EXCERPTED TEXT:
::::

Executive Summary:
My analysis shows that the mbuf library is not a barrier for fast-freeing
segmented packet mbufs, and thus fast-free of jumbo frames is possible.
Detailed Analysis:
The purpose of the mbuf fast-free Tx optimization is to reduce
rte_pktmbuf_free_seg() to something much simpler in the ethdev drivers, by
eliminating the code path related to indirect mbufs.
Optimally, we want to simplify the ethdev driver's function that frees the
transmitted mbufs, so it can free them directly to their mempool without
accessing the mbufs themselves.
If the driver cannot access the mbuf itself, it cannot determine which
mempool it belongs to.
We don't want the driver to access every mbuf being freed; but if all
mbufs of a Tx queue belong to the same mempool, the driver can determine
which mempool by looking into just one of the mbufs.
REQUIREMENT 1: The mbufs of a Tx queue must come from the same mempool.
When an mbuf is freed to its mempool, some of the fields in the mbuf must
be initialized.

::::

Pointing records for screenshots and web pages
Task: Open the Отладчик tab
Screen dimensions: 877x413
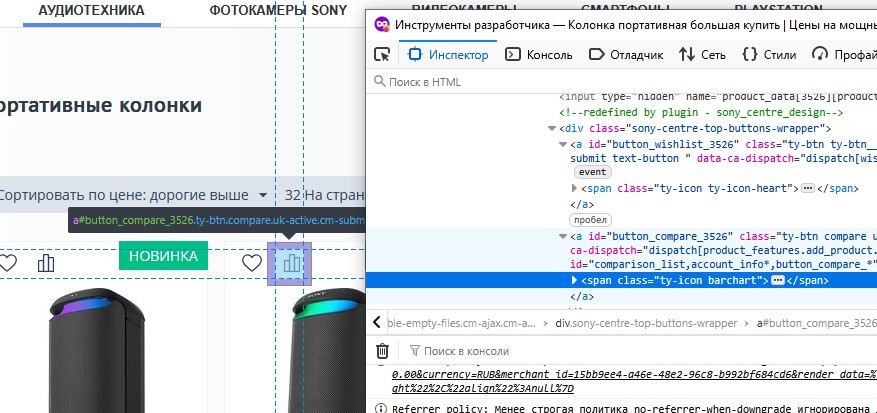Action: pos(627,54)
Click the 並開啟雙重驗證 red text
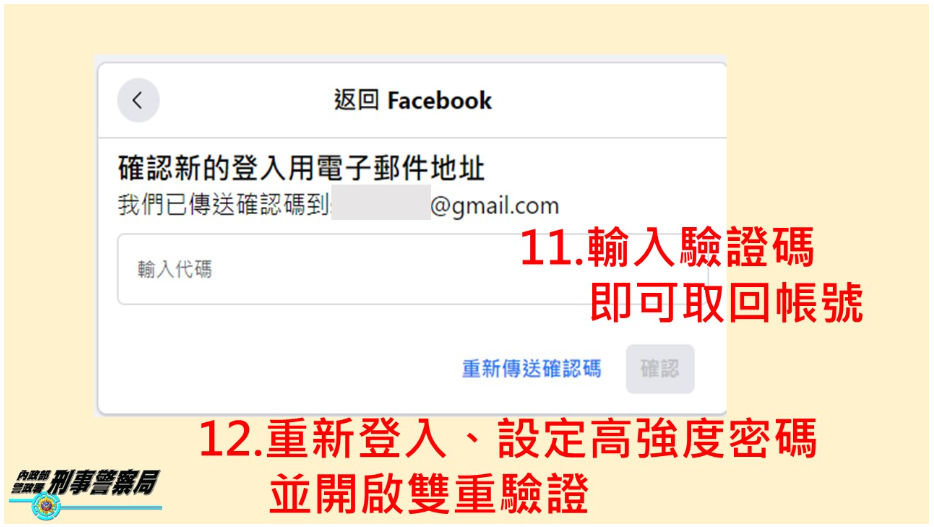Image resolution: width=934 pixels, height=527 pixels. (429, 494)
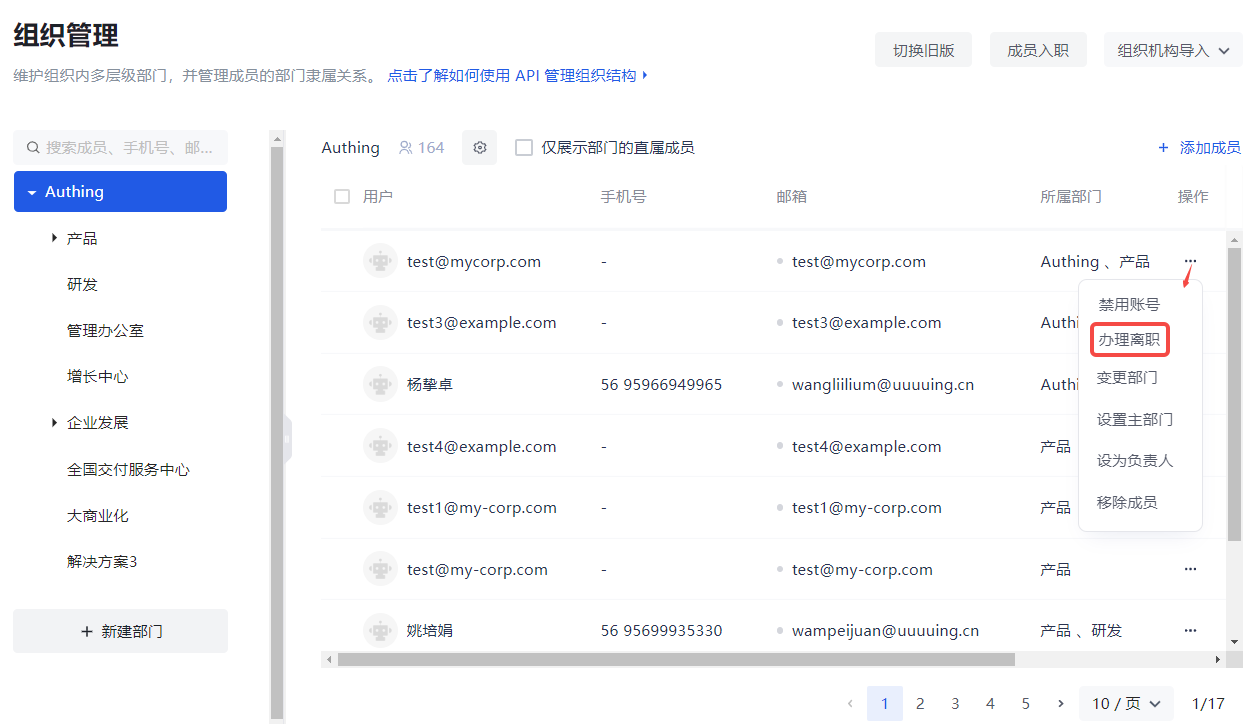The width and height of the screenshot is (1252, 724).
Task: Click the search magnifier icon in sidebar
Action: (x=33, y=148)
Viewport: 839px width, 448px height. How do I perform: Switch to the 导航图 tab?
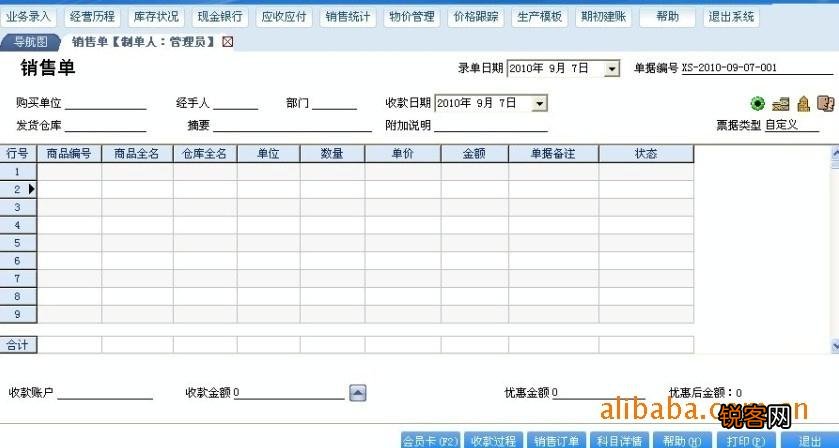31,42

::::

TASKS FOR THIS EXERCISE:
1. In the mbuf fast-free analysis, replace "mempool" with "memory pool" in the passage starting at "Optimally, we want" and ending at "the same mempool.", and write out the revised passage.
2. Carry on the analysis of mbuf fast-free for jumbo frames from its final sentence.
The records are independent material and have no connection to the text on mbuf fast-free.

THE RESULTS:
1.
Optimally, we want to simplify the ethdev driver's function that frees the
transmitted mbufs, so it can free them directly to their memory pool without
accessing the mbufs themselves.
If the driver cannot access the mbuf itself, it cannot determine which
memory pool it belongs to.
We don't want the driver to access every mbuf being freed; but if all
mbufs of a Tx queue belong to the same memory pool, the driver can determine
which memory pool by looking into just one of the mbufs.
REQUIREMENT 1: The mbufs of a Tx queue must come from the same memory pool.

2.
So, for fast-free, this must be done by the driver's function that
prepares the Tx descriptor.
This is a requirement to the driver, not a requirement to the application.
Now, let's dig into the code for freeing an mbuf.
Note: For readability purposes, I'll cut out some code and comments
unrelated to this topic.
static __rte_always_inline void
rte_pktmbuf_free_seg(struct rte_mbuf *m)
{
m = rte_pktmbuf_prefree_seg(m);
if (likely(m != NULL))
rte_mbuf_raw_free(m);
}
rte_mbuf_raw_free(m) is simple, so nothing to gain there:
/**
* Put mbuf back into its original mempool.
*
* The caller must ensure that the mbuf is direct and properly
* reinitialized (refcnt=1, next=NULL, nb_segs=1), as done by
* rte_pktmbuf_prefree_seg().
*/
static __rte_always_inline void
rte_mbuf_raw_free(struct rte_mbuf *m)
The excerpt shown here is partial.